# Task goal:
Reproduce all of the data exactly.

# Dataset content:
━━━━
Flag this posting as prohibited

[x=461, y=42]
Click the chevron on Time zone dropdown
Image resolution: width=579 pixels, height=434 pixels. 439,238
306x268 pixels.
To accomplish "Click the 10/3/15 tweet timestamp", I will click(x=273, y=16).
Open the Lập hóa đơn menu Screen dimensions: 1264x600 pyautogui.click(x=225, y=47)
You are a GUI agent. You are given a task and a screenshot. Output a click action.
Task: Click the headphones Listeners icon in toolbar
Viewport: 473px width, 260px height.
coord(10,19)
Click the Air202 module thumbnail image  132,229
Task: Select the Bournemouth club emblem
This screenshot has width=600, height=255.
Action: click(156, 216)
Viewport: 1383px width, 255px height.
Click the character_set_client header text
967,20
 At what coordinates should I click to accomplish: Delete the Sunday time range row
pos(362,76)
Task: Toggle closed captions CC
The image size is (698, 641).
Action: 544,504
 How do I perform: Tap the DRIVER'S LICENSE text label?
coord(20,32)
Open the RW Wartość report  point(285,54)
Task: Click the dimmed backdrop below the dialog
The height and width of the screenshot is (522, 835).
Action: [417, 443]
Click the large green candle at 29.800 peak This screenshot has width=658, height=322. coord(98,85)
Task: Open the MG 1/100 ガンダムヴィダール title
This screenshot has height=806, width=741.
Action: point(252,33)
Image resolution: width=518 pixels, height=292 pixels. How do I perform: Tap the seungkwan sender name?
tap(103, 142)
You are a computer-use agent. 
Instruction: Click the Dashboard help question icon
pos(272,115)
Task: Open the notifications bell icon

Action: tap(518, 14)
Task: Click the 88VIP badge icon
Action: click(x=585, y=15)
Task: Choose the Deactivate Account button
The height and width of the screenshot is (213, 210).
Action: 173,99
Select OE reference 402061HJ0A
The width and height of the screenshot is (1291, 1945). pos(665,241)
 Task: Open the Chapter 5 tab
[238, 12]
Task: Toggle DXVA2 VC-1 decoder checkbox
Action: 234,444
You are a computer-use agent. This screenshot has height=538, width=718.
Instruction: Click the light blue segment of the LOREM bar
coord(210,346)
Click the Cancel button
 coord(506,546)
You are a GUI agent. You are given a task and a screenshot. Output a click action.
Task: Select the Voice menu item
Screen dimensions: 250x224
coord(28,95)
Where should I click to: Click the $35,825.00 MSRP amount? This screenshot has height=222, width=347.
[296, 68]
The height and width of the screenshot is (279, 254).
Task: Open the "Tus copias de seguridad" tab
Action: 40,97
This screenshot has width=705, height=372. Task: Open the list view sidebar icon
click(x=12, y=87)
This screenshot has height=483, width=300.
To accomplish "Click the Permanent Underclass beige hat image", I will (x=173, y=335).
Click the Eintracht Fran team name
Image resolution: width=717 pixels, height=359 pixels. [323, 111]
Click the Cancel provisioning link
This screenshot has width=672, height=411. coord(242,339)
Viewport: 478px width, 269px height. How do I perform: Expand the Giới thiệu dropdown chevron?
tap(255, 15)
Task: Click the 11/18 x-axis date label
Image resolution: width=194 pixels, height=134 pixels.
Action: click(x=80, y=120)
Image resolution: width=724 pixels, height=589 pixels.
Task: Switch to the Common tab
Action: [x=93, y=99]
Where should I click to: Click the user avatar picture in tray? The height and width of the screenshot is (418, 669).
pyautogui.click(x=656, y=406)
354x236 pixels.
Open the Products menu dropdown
━━━━
# Result:
Flag this posting as prohibited

[x=461, y=42]
Click the chevron on Time zone dropdown
Image resolution: width=579 pixels, height=434 pixels. 439,238
306x268 pixels.
To accomplish "Click the 10/3/15 tweet timestamp", I will click(x=273, y=16).
Open the Lập hóa đơn menu Screen dimensions: 1264x600 pyautogui.click(x=225, y=47)
You are a GUI agent. You are given a task and a screenshot. Output a click action.
Task: Click the headphones Listeners icon in toolbar
Viewport: 473px width, 260px height.
coord(10,19)
Click the Air202 module thumbnail image  132,229
Task: Select the Bournemouth club emblem
This screenshot has width=600, height=255.
Action: click(156, 216)
Viewport: 1383px width, 255px height.
Click the character_set_client header text
967,20
 At what coordinates should I click to accomplish: Delete the Sunday time range row
pos(362,76)
Task: Toggle closed captions CC
The image size is (698, 641).
Action: 544,504
 How do I perform: Tap the DRIVER'S LICENSE text label?
coord(20,32)
Open the RW Wartość report  point(285,54)
Task: Click the dimmed backdrop below the dialog
The height and width of the screenshot is (522, 835).
Action: [417, 443]
Click the large green candle at 29.800 peak This screenshot has width=658, height=322. coord(98,85)
Task: Open the MG 1/100 ガンダムヴィダール title
This screenshot has height=806, width=741.
Action: point(252,33)
Image resolution: width=518 pixels, height=292 pixels. How do I perform: Tap the seungkwan sender name?
tap(103, 142)
You are a computer-use agent. 
Instruction: Click the Dashboard help question icon
pos(272,115)
Task: Open the notifications bell icon

Action: tap(518, 14)
Task: Click the 88VIP badge icon
Action: click(x=585, y=15)
Task: Choose the Deactivate Account button
The height and width of the screenshot is (213, 210).
Action: 173,99
Select OE reference 402061HJ0A
The width and height of the screenshot is (1291, 1945). pos(665,241)
 Task: Open the Chapter 5 tab
[238, 12]
Task: Toggle DXVA2 VC-1 decoder checkbox
Action: 234,444
You are a computer-use agent. This screenshot has height=538, width=718.
Instruction: Click the light blue segment of the LOREM bar
coord(210,346)
Click the Cancel button
 coord(506,546)
You are a GUI agent. You are given a task and a screenshot. Output a click action.
Task: Select the Voice menu item
Screen dimensions: 250x224
coord(28,95)
Where should I click to: Click the $35,825.00 MSRP amount? This screenshot has height=222, width=347.
[296, 68]
The height and width of the screenshot is (279, 254).
Task: Open the "Tus copias de seguridad" tab
Action: 40,97
This screenshot has width=705, height=372. Task: Open the list view sidebar icon
click(x=12, y=87)
This screenshot has height=483, width=300.
To accomplish "Click the Permanent Underclass beige hat image", I will (x=173, y=335).
Click the Eintracht Fran team name
Image resolution: width=717 pixels, height=359 pixels. [323, 111]
Click the Cancel provisioning link
This screenshot has width=672, height=411. coord(242,339)
Viewport: 478px width, 269px height. How do I perform: Expand the Giới thiệu dropdown chevron?
tap(255, 15)
Task: Click the 11/18 x-axis date label
Image resolution: width=194 pixels, height=134 pixels.
Action: click(x=80, y=120)
Image resolution: width=724 pixels, height=589 pixels.
Task: Switch to the Common tab
Action: [x=93, y=99]
Where should I click to: Click the user avatar picture in tray? The height and width of the screenshot is (418, 669).
pyautogui.click(x=656, y=406)
354x236 pixels.
Open the Products menu dropdown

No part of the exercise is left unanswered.